In a joint letter sent to congressional leadership, Attorney General Herring and his colleagues urge the House to oppose H.R. 10 and to maintain the CFPB, which has proven to be a very effective advocate for the rights of consumers and an effective partner for state attorneys general in rooting out consumer abuses. Attorney General Herring has partnered with the CFPB to bring multiple enforcement actions including against a business accused of abusive practices towards veterans and military families, and to protect seniors from financial exploitation.
Since its creation, the CFPB has achieved some remarkable results, handling more than one million consumer complaints, and obtaining $11.8 billion in relief for 29 million consumers. It has also taken enforcement actions to stem abuses by student loan originators and servicers, for-profit schools, debt collectors, credit reporting agencies, payday lenders, and foreclosure rescue companies, among others.
The Act would effectively cripple the CFPB by limiting or eliminating its enforcement and rulemaking authority over industries rife with consumer abuse. For example, the Act would prohibit the CFPB from continuing to regulate the payday loan industry. Payday lending, as extensive research has documented, has adversely affected the lives of millions of low-income Americans across the country. The Act would strip the CFPB of all authority over payday lending, including its enforcement authority and the ability to adopt sensible and common sense rules to prevent consumers from falling into debt traps that are often the result of payday loans.
“The proposed Act will eliminate many of the critical consumer protections implemented as a result of the Dodd-Frank Wall Street Reform and Consumer Protection Act in the wake of, and in response to, the financial crisis,” the Attorney Generals wrote. “As the chief consumer protection officers in each of our respective States, we write to call your particular attention to those portions of the Act that would effectively eviscerate the role of the Consumer Financial Protection Bureau, the only independent federal agency exclusively focused on consumer financial protection. The undersigned Attorneys General support the work of the CFPB and oppose any effort to curtail its authority.”
“A rollback of these significant post-financial crisis rules and regulations would substantially harm consumers and the public in general,” the Attorneys General conclude.
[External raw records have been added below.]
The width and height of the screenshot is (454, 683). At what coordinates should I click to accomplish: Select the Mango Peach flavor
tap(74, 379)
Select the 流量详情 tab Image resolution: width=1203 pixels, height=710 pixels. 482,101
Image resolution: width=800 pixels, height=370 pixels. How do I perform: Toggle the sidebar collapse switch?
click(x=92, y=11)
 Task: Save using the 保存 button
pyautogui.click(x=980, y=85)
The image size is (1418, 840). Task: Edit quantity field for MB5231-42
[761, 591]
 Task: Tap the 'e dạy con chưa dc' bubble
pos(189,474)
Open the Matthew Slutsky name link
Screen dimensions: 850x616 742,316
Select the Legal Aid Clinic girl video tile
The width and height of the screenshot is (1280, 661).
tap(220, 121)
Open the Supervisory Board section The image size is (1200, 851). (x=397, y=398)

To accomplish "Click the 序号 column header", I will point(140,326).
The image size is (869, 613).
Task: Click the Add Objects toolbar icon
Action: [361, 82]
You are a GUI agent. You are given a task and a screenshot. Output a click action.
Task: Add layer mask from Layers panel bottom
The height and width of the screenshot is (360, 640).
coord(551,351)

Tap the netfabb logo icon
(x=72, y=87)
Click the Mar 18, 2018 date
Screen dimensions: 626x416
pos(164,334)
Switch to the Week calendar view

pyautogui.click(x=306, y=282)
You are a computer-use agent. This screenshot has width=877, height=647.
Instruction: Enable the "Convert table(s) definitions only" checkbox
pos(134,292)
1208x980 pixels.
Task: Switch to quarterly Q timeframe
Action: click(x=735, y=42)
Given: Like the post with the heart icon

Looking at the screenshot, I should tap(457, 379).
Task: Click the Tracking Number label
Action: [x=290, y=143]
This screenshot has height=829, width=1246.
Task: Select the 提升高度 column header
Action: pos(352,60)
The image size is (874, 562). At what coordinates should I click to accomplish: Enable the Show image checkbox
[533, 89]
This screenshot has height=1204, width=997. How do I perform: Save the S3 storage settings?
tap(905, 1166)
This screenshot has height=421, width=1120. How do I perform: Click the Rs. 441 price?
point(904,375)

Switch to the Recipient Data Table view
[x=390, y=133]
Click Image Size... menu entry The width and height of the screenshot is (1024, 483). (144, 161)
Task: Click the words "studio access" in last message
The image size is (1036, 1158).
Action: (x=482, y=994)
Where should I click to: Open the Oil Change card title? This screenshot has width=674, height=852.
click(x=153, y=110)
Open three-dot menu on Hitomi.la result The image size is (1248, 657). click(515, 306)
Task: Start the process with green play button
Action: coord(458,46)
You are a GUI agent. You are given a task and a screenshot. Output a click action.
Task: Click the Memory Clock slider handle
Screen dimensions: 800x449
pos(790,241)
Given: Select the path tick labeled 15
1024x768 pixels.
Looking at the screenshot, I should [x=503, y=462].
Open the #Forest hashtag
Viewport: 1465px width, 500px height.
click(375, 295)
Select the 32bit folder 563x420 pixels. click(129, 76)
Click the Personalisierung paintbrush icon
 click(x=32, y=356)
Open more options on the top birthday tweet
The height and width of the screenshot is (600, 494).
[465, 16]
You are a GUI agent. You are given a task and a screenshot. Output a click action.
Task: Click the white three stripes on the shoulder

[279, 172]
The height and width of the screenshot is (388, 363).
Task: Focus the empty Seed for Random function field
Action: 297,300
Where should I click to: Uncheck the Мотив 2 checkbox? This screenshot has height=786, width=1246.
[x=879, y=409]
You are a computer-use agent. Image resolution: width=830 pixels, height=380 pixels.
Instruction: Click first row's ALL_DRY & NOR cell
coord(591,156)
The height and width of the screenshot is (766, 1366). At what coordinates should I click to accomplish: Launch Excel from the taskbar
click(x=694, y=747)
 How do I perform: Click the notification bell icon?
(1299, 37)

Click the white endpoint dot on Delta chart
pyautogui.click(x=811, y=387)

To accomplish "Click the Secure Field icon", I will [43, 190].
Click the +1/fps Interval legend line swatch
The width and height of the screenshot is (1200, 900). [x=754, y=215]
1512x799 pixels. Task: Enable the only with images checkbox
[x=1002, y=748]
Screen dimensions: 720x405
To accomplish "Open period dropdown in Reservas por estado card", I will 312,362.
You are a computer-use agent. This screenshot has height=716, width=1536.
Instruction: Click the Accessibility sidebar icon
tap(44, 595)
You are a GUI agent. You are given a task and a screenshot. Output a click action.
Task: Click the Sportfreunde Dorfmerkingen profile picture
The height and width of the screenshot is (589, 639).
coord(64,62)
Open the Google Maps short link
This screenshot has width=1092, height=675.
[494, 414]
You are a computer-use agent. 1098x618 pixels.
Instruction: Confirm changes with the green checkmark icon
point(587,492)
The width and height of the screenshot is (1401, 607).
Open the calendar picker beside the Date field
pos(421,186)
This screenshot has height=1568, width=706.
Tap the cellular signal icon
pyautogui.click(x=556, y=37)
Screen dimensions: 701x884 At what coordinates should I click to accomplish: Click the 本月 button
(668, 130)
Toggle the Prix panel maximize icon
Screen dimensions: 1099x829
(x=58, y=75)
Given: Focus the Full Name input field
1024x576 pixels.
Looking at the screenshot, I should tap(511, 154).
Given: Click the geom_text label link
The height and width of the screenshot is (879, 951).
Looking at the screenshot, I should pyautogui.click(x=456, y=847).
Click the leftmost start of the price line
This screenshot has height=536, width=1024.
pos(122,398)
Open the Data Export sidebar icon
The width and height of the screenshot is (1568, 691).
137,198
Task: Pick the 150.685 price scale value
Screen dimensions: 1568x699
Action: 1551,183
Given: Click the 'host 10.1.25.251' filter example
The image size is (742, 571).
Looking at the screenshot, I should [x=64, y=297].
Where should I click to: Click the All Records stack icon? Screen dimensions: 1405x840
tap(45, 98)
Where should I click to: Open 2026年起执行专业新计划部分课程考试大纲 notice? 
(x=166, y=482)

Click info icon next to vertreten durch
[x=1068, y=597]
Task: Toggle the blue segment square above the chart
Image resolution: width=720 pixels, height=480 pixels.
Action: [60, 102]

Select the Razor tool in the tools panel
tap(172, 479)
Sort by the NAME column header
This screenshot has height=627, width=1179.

The letter was led by New York Attorney General Eric Schneiderman and signed by a total of 20 Attorneys General, also including Xavier Becerra, California Attorney General; George Jepsen, Connecticut Attorney General; Matthew Denn, Delaware Attorney General; Karl A. Racine, District of Columbia Attorney General; Doug S. Chin, Hawaii Attorney General; Lisa Madigan, Illinois Attorney General; Tom Miller, Iowa Attorney General; Janet T. Mills, Maine Attorney General; Brian E. Frosh, Maryland Attorney General; Maura Healey, Massachusetts Attorney General; Lori Swanson, Minnesota Attorney General; Jim Hood, Mississippi Attorney General; Josh Stein, North Carolina Attorney General; Ellen F. Rosenblum, Oregon Attorney General; Josh Shapiro, Pennsylvania Attorney General; Peter F. Kilmartin, Rhode Island Attorney General; T.J. Donovan, Vermont Attorney General; Bob Ferguson, Washington State Attorney General; and Stephen H. Levins, Executive Director of Hawaii’s Office of Consumer Protection.
The CFPB often works with Attorney General Herring’s recently reorganized Consumer Protection Section which works to educate Virginians on scams, fraud, and their rights as consumers. During Attorney General Herring’s administration, his Consumer Protection Section has recovered more than $200 million in relief for consumers and payments from violators.